The character also received a large number of negative comments. AnimeFringe described Kurono as "the token angst-filled high school student" and criticized his focus on puberty, finding Masaru Kato much more likable due to their differences. In a following review, the site also criticized Kurono's concerns shown in the anime series to the point that the reviewers might lose interest in the series. THEM Anime Reviews similarly found Kurono to be an unlikable character, described him as a "soulless monster" and went on to say "he's mean, extremely selfish, very cynical, and you almost get the feeling he's happy that way, or at least unapologetic. There is no fall from grace; he's already fallen, and has no desire to get back out." A noted example was his inaction when Kei Kishimoto is nearly violated by a gangster in contrast with Kato who tries to save her. Another review from the site noted that despite Kurono's character arc across the series, his changes are brief and Kato was more likable. Anime News Network felt that while Kurono underwent multiple personality changes across the manga, the site stated Oku lacked the talent to make it appealing and heavily criticized his overshadowing relationships with secondary characters.

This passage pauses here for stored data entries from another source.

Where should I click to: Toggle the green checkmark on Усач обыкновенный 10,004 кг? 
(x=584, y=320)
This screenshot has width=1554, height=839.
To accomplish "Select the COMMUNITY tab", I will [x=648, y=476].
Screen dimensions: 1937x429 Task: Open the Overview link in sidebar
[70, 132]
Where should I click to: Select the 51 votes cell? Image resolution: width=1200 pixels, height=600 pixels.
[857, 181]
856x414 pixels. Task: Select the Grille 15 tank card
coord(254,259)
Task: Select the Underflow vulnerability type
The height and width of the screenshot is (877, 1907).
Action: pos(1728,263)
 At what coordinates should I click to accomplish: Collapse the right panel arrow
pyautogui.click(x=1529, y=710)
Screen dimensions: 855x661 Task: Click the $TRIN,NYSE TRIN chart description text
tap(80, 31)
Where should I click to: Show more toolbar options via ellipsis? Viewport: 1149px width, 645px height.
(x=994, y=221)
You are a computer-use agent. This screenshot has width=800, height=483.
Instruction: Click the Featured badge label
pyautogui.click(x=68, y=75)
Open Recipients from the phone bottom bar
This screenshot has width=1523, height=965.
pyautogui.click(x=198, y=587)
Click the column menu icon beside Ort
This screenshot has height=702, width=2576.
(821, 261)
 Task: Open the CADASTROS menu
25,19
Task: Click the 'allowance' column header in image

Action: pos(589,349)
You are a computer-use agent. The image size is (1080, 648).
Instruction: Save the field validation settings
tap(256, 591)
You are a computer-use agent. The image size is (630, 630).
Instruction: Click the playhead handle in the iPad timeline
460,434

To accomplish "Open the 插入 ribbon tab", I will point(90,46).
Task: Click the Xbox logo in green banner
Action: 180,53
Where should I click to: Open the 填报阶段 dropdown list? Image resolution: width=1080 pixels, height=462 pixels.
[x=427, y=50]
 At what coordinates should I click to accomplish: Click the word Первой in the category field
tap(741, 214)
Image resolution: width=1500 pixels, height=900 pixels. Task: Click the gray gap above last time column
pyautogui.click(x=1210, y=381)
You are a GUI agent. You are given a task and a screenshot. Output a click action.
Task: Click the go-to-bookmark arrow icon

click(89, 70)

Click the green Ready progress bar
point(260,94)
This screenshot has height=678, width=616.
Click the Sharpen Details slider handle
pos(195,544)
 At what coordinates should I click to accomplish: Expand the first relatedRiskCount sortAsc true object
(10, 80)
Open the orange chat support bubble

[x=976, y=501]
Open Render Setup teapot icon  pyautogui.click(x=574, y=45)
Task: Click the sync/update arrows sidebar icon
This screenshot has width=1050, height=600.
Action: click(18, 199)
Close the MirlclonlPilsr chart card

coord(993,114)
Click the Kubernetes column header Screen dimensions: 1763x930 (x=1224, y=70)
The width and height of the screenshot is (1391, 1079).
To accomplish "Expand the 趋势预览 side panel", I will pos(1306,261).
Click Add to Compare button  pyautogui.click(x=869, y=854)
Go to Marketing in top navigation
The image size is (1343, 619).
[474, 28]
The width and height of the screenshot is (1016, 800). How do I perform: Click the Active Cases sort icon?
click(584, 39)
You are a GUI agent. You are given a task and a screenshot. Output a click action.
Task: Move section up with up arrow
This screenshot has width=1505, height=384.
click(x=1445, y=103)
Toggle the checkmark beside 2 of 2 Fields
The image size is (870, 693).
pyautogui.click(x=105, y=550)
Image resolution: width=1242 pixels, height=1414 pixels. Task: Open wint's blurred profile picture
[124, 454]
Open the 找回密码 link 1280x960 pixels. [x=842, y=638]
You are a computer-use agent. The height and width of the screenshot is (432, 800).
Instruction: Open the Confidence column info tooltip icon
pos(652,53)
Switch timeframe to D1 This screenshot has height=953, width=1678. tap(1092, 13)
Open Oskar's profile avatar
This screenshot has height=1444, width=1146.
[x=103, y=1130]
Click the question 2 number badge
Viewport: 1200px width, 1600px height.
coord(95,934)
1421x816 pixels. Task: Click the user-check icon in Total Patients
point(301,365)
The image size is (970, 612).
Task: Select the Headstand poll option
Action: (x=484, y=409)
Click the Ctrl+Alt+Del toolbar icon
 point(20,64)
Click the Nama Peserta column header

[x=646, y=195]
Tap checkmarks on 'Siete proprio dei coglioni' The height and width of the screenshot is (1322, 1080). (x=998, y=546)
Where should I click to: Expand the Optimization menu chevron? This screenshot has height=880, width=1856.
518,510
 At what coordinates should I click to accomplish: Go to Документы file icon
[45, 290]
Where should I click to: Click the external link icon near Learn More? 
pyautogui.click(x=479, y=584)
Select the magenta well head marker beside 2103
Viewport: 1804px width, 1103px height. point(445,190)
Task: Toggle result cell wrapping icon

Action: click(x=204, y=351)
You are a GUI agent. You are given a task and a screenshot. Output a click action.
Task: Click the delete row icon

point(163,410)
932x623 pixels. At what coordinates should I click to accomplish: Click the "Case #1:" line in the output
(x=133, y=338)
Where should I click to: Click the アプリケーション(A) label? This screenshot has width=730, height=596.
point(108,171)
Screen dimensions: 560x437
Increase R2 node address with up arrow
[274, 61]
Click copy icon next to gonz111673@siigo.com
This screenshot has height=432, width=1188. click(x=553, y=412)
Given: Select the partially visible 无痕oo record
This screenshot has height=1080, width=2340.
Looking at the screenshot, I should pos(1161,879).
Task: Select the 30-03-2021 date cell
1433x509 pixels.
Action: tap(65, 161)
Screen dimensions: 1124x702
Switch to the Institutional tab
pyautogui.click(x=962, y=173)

Critics have also commented on Kurono's role across the live-action films. While noting that Kurono goes through a notable arc in the live-actions, Hobby Consolas found Ninomiya's acting too forced and at the same time his appearance was noted to lack Kurono's physical traits. UK Anime Network praised Kazunari Ninomiya's acting in the second live-action film which manages to make the character more appealing. While finding Kurono more likable than his manga persona based on his growth across the first film and his romantic relationship, Anime News Network stated that fans might miss his original character traits. However, for the second film, another writer for the site said he enjoyed Kurono's growth alongside his relationship with Tae. Japanator agreed with his comments regarding Ninomiya's role due to the notable growth he makes while also finding the actor attractive. Twitch Film stated that Ninomiya is a "standout" for the way he portrays Kurono's character development across the first film. The Japan Times found the relationship between Kurono and Tae simple, referring to them as "a hero (Kei) saving his princess (Tae) from the dragon (the black-clads)."